Why can't a derived class call protected member function in this code?

Question

#include <iostream>

class Base
{  
protected:
    void somethingProtected()
    {
        std::cout << "lala" << std::endl;
    }
};

class Derived : public Base
{
public:
    void somethingDerived()
    {
        Base b;
        b.somethingProtected();    // This does not compile
        somethingProtected();      // But this is fine
    }
};

int main()
{
    Derived d;
    d.somethingDerived();
    return 0;
}

I thought that maybe only the protected members of this can be used and protected members of other instances are forever unreachable.

But:

class Derived : public Base
{
public:

    void somethingDerived(Derived& d)
    {
        d.somethingProtected();  // This compiles even though d is
                                 // potentially a different instance
    }

    void somethingDerived(Base& b)
    {
        b.somethingProtected();  // This does not
    }
};

I feel kind of nauseated by this, since I have been programming in C++ for some time, but I could not find any explanation for this behaviour.

EDIT:

It doesn't matter if it is the same or a different instance:

int main()
{
    Derived d1, d2;          // Two different instances
    d1.somethingDerived(d2); // This compiles fine
    d1.somethingDerived(d1); // This compiles fine
    return 0;
}

EDIT2:

It seems that when it comes to access rights, it doesn't matter at all what instance of a class is being used:

class Base
{
public:
    void something(Base& b)  // Another instance
    {
        ++b.a;               // But can enter private members
    }

private:
    int a;
};

Answer 1

Even though access control in C++ works on per-class basis (as opposed to per-instance basis), protected access specifier has some peculiarities.

The language specification wants to ensure that you are accessing a protected member of some base subobject that belongs to the derived class. You are not supposed to be able access protected members of some unrelated independent objects of base type. In particular, you cannot access protected members of freestanding objects of base type. You are only allowed to access protected members of base objects that are embedded into derived objects as base subobjects.

For this reason, you have to access protected members through pointer->member syntax, reference.member or object.member syntax, where the pointer/reference/object refers to the derived class.

This means that in your example, protected member somethingProtected() is not accessible through Base objects, Base * pointers or Base & references, but it is accessible through Derived objects, Derived * pointers and Derived & references. Your plain somethingProtected() access is allowed, since it is just a shorthand for this->somethingProtected() where this is of type Derived *.

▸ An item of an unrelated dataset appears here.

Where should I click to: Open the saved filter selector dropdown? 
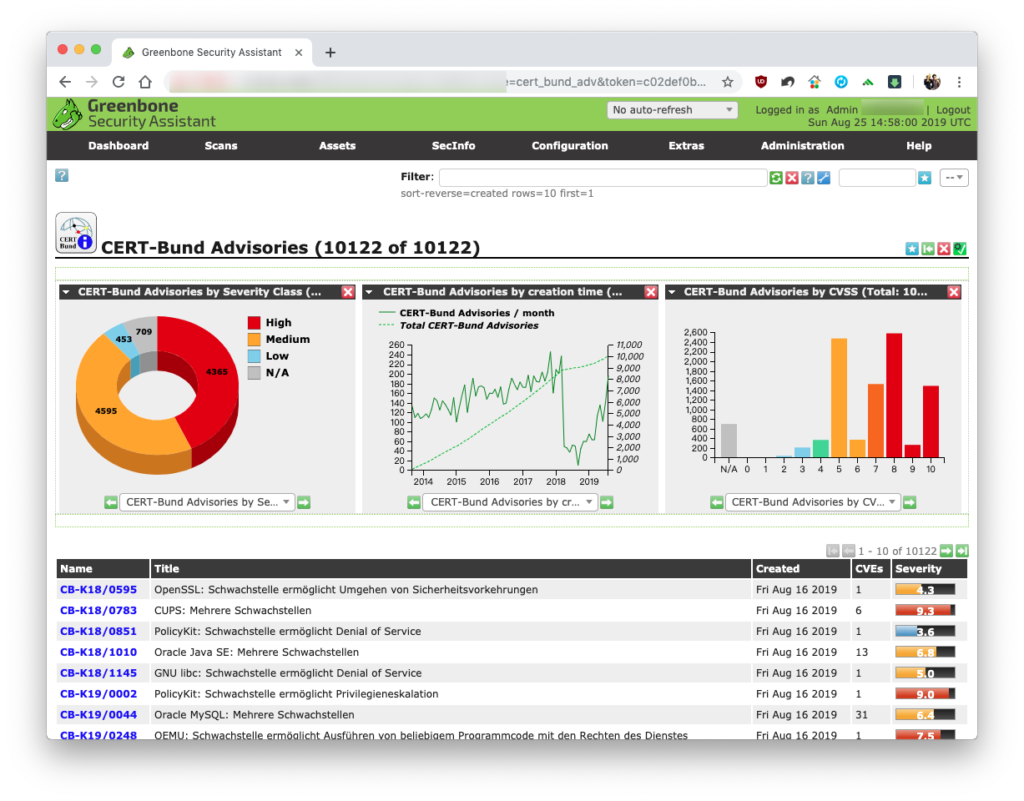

b.somethingProtected() violates the above requirements.

Note that in accordance with the above rules in

void Derived::somethingDerived()
{
    Base *b = this;
    b->somethingProtected();    // ERROR
    this->somethingProtected(); // OK
}

the first call will also fail while the second one will compile, even though both are trying to access the same entity.

Answer 2

I believe you have some confusion on how to access base class members. It is only this way:

class Derived : public Base
void drivedMethod() {
    Base::baseMethod();
}

in your example you are trying to access a protected member of another instance.

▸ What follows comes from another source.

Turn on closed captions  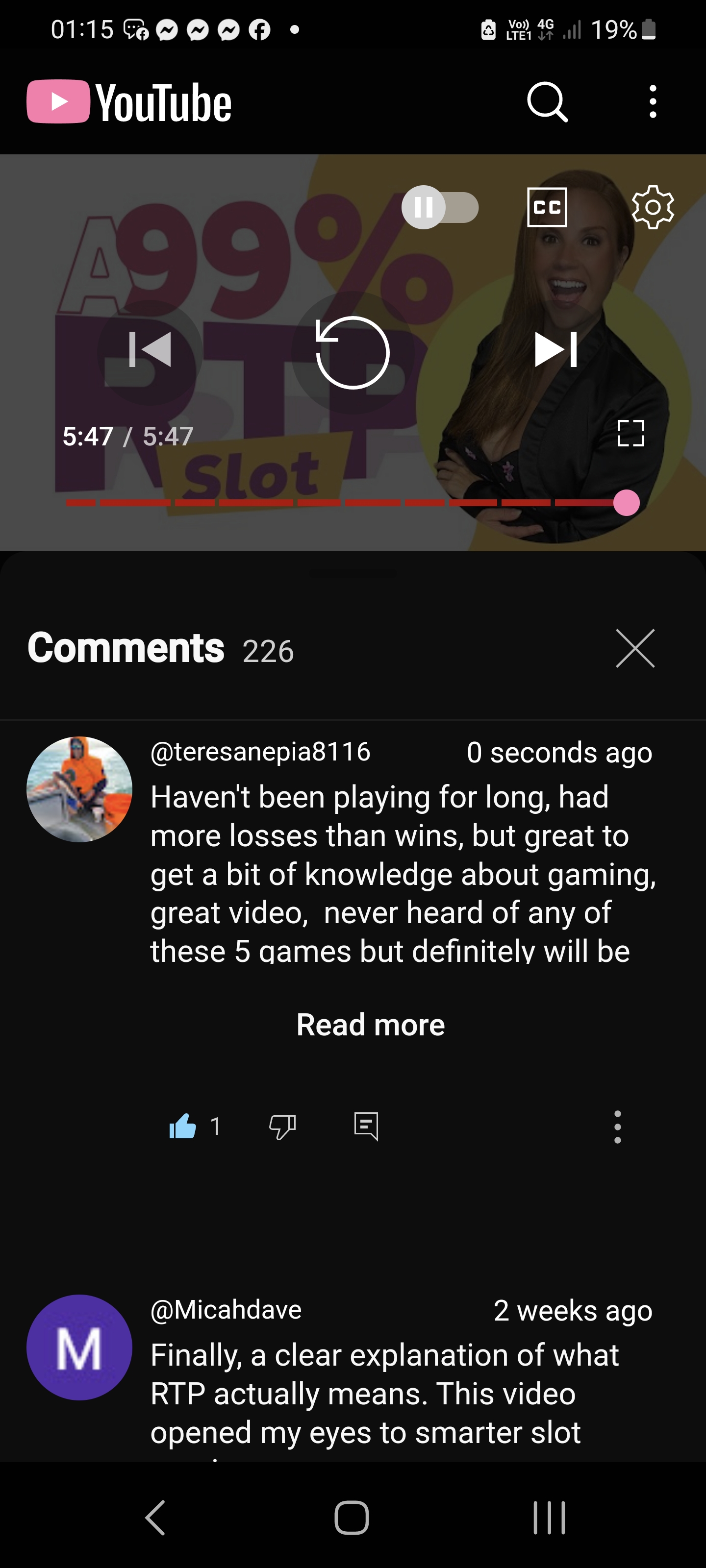[x=546, y=207]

a Derived instance will have access to it's own protected members but not to another class instance protected members, this is by design.

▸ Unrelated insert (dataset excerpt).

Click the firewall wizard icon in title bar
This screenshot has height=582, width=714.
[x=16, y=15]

In fact accessing the protected members of another class, from another instance members or from the main function are in fact both under public access...

http://www.cplusplus.com/doc/tutorial/inheritance/ (look for the access specifier table to see the different levels)

Both examples prove the same thing for example:

void somethingDerived(Base& b)
    {
        b.somethingProtected();  // This does not

here your Derived class is getting b as a parameter, so it is getting another instance of base, then because b.somethingProtected is not public it will not complie..

this will complie:

void somethingDerived()
{
   Base::somethingDerived();

your second example complies fine because you are accessing a public method on another d class

>  void somethingDerived(Base& b)
>     {
>         b.somethingProtected();  // This does not
>     }

Answer 3

The Derived class can only access the protected base member in Derived objects. It cannot access the member in objects that are not (necessarily) Derived objects. In the cases that fail, you are trying to access the member via a Base &, and since this might refer to an object that is not Derived, the access can't be made.